Toronto Metropolitan University: Marketing capstone course gives students peek into the real world

As the community prepares to return to studies this fall, many students will explore learning opportunities outside the classroom.

One example of this is the Ted Rogers School of Management (TRSM) advanced market planning capstone, external link, where students work for real clients, analyzing the company, customers, competitors and developing marketing plans.

The course is a collaboration between TRSM and Zone Learning, a new model of experiential learning built to allow students to apply their degree coursework to real world companies.

Fedorowich and Butt met virtually for the first time in fall 2020 and started working together on the capstone course in winter 2021. They met for the first time on campus in March 2022.

“This is a win-win opportunity for everyone involved,” says Irfan Butt, a professor at the Ted Rogers School of Management (TRSM), who has been teaching the course for the past two years. “The students get real world experience, while the companies get valuable marketing feedback.”

Michelle Fedorowich, the project administrator for this course at TRSM, recruits companies to participate and then students select the companies they want to work with. Throughout the 13 weeks, students in small groups meet weekly with the instructor and their clients to produce a background report and marketing plan.

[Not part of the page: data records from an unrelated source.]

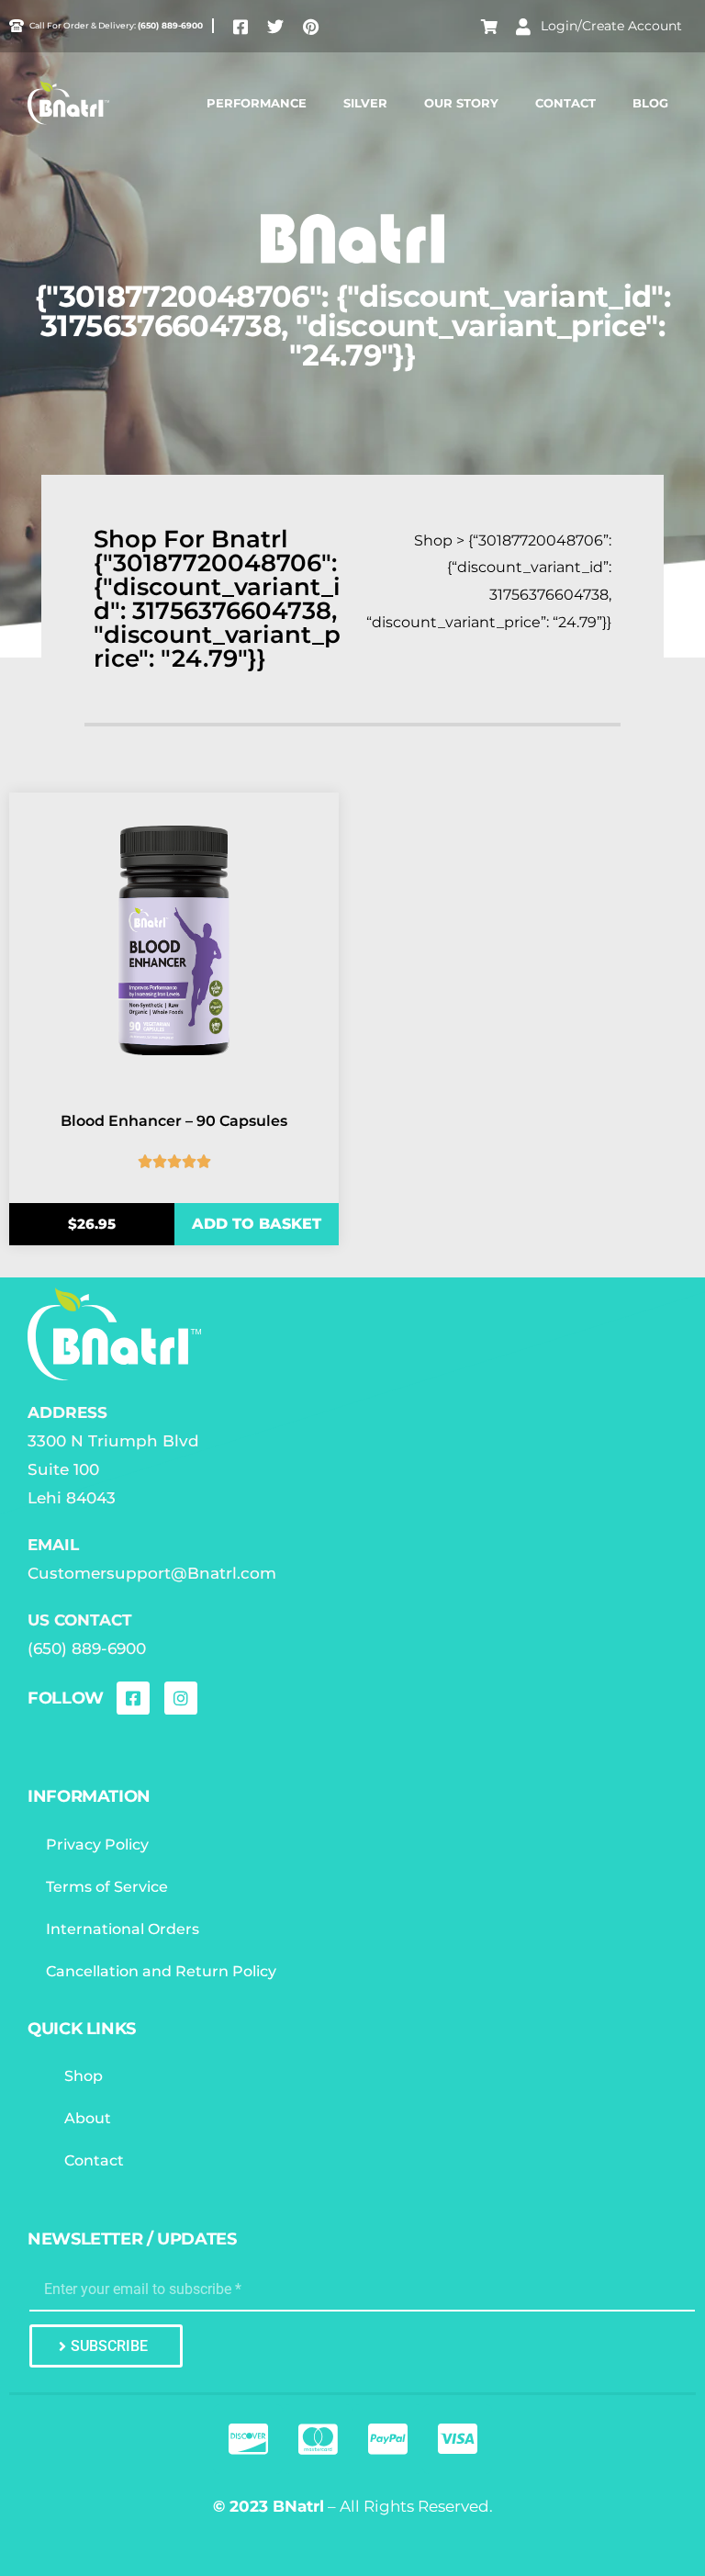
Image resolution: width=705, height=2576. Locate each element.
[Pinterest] (310, 26)
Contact (565, 103)
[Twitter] (275, 26)
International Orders (122, 1929)
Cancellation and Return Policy (161, 1971)
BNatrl (298, 2506)
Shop (83, 2076)
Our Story (461, 103)
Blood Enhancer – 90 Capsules (174, 1121)
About (87, 2118)
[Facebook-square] (240, 26)
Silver (365, 103)
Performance (257, 103)
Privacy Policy (97, 1844)
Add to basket (256, 1223)
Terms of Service (107, 1886)
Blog (650, 103)
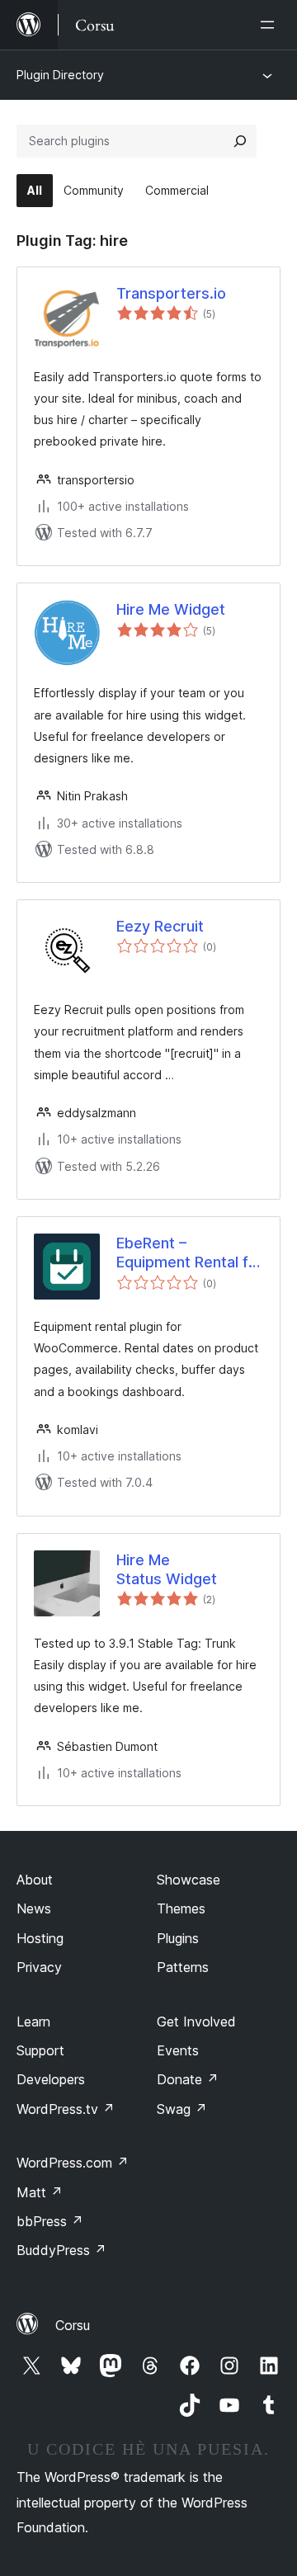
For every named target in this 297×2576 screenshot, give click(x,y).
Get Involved (196, 2021)
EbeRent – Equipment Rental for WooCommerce (189, 1253)
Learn (33, 2021)
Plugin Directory (60, 75)
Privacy (39, 1967)
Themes (181, 1908)
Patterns (183, 1967)
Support (40, 2050)
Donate (188, 2079)
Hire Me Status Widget (166, 1569)
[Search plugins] (240, 141)
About (34, 1879)
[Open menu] (270, 25)
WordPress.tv (65, 2109)
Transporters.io (171, 293)
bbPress (49, 2221)
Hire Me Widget (170, 609)
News (33, 1908)
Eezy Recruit (160, 926)
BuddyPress (61, 2250)
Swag (182, 2109)
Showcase (188, 1879)
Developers (50, 2079)
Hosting (40, 1938)
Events (178, 2050)
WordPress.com (72, 2162)
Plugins (178, 1938)
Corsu (72, 2325)
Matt (39, 2192)
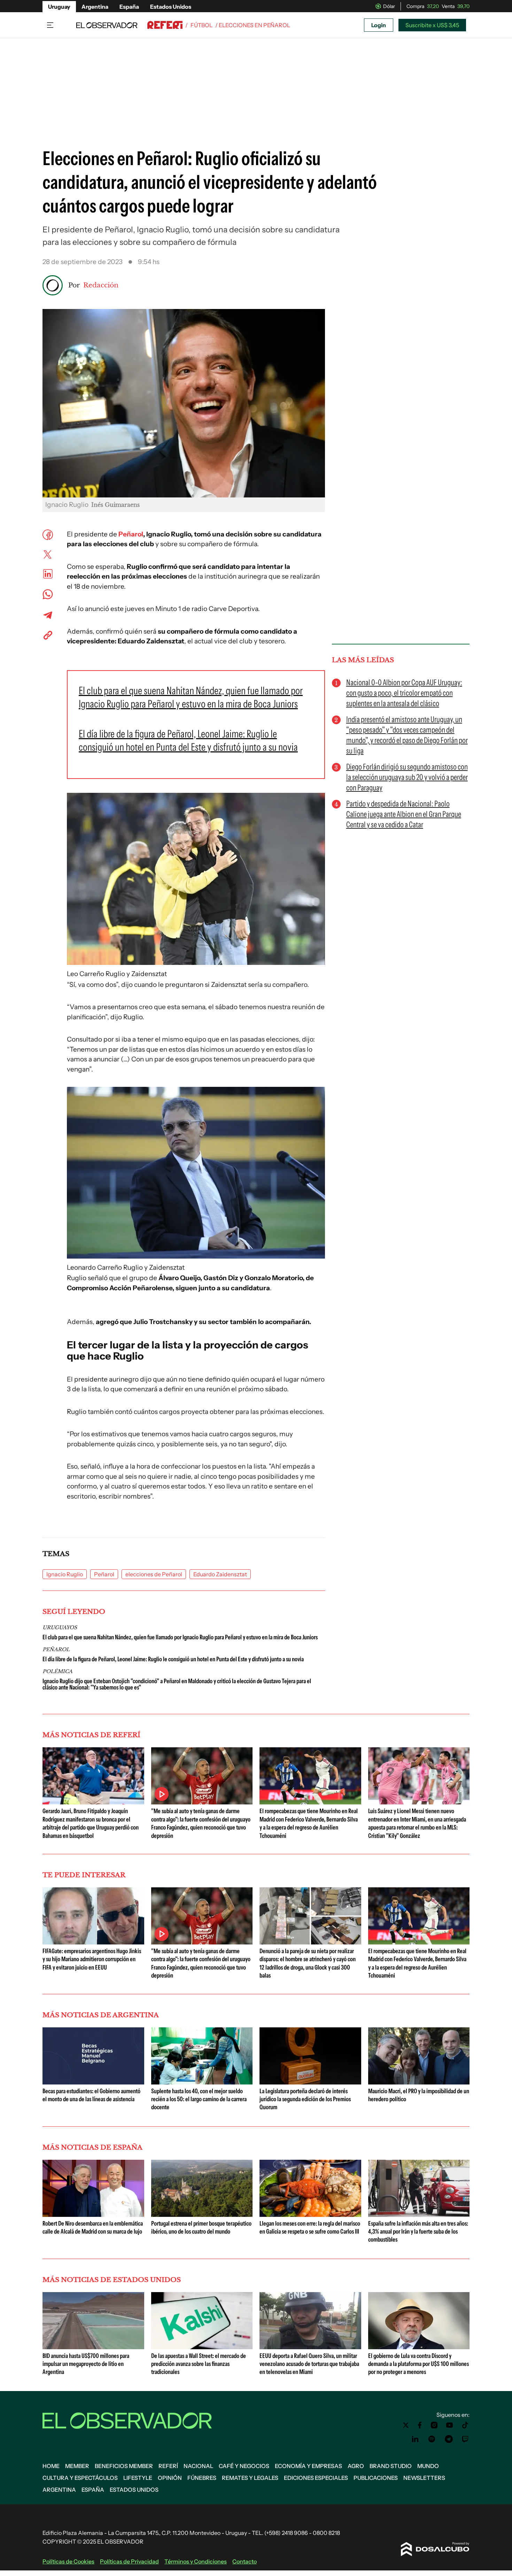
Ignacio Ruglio (64, 1574)
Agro (356, 2465)
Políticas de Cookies (68, 2561)
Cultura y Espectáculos (80, 2477)
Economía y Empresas (308, 2465)
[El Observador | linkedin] (415, 2439)
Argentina (95, 6)
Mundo (428, 2465)
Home (51, 2465)
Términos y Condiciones (195, 2561)
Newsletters (424, 2477)
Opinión (170, 2477)
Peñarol (130, 534)
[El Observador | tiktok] (465, 2425)
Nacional (198, 2465)
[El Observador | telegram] (448, 2439)
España (129, 6)
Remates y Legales (250, 2477)
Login (378, 25)
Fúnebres (201, 2477)
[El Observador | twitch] (465, 2439)
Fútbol (201, 25)
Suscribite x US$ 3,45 (432, 25)
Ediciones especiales (316, 2477)
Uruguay (59, 6)
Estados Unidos (170, 6)
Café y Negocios (244, 2465)
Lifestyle (137, 2477)
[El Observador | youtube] (449, 2425)
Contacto (244, 2561)
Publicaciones (376, 2477)
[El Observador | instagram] (434, 2425)
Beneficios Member (124, 2465)
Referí (168, 2465)
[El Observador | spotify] (432, 2439)
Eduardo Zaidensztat (220, 1574)
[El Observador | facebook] (419, 2425)
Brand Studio (391, 2465)
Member (77, 2465)
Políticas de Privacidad (129, 2561)
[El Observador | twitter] (406, 2425)
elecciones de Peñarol (153, 1574)
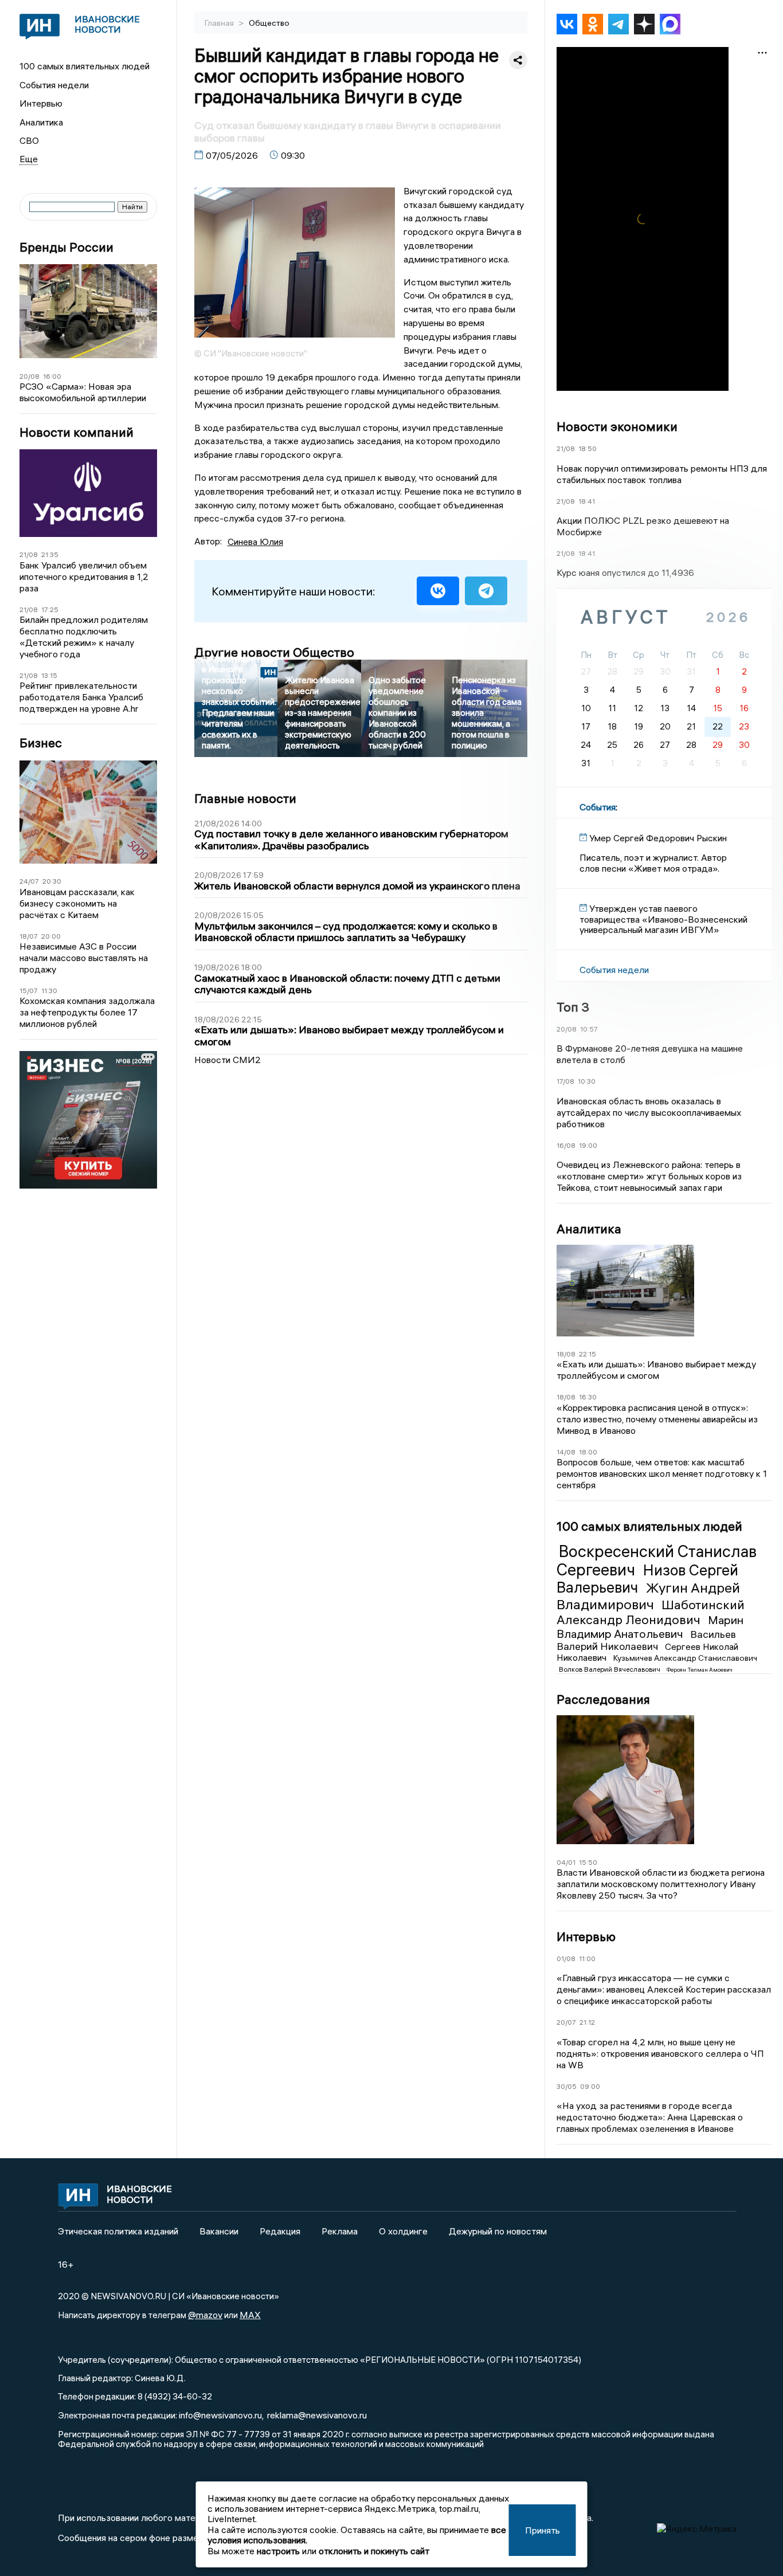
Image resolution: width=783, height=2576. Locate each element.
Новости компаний (76, 432)
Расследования (603, 1699)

Tianna De Mel, who graduated with a bachelor’s degree in business management in June, participated in the capstone course while also working as a marketing coordinator at TOPdesk, an IT company. In addition to developing a plan for Elocity Technologies, the capstone company, De Mel would regularly apply concepts she learned in the course to her job at TOPdesk. For example, she suggested doing a SWOT analysis to assess the company’s strengths, weaknesses, opportunities and threats and used the marketing plan she developed for Elocity to tackle challenges at work.

The course was an opportunity for De Mel to experience what it would be like to have a career in marketing. She was motivated by the fact that the marketing plan she was developing with her fellow classmates was being used by a real-world company.

“The capstone was laid out differently from a traditional course in that there was a lot of freedom to figure out how to tackle the marketing plan,” said De Mel. “It’s a blessing and a curse because we [as students] are so used to the lecture structure and this challenges you to think outside of the box.”

Stefan Mumford Marilovic, also a recent business management graduate, has a word of advice to future students in the course – put your heart and soul into it. He says if you’re willing to be motivated and passionate about putting in good work, you’re going to enjoy the course. Since it’s a real-world scenario, Marilovic says it is a good test of students’ true capabilities.

Although Marilovic will be pivoting out of marketing, he says this course taught him project management skills that he will use in his future career, such as communicating with the client and checking in on deliverables. He also learned that he’d like to take on a leadership role some day after developing skills related to managing a team.

“We spent three years learning about marketing from a theoretical perspective,” says Marilovic. “This was our opportunity to apply that theory in the real world.”

The marketing capstone course is one of many project-based learning opportunities at the university. Zone Learning recently launched ZON100, a new open elective course that allows undergraduate students from across the university to start and grow their projects and ventures under the guidance of an instructor. Students get one-on-one mentorship and connect with a community of like-minded students while setting their own goals.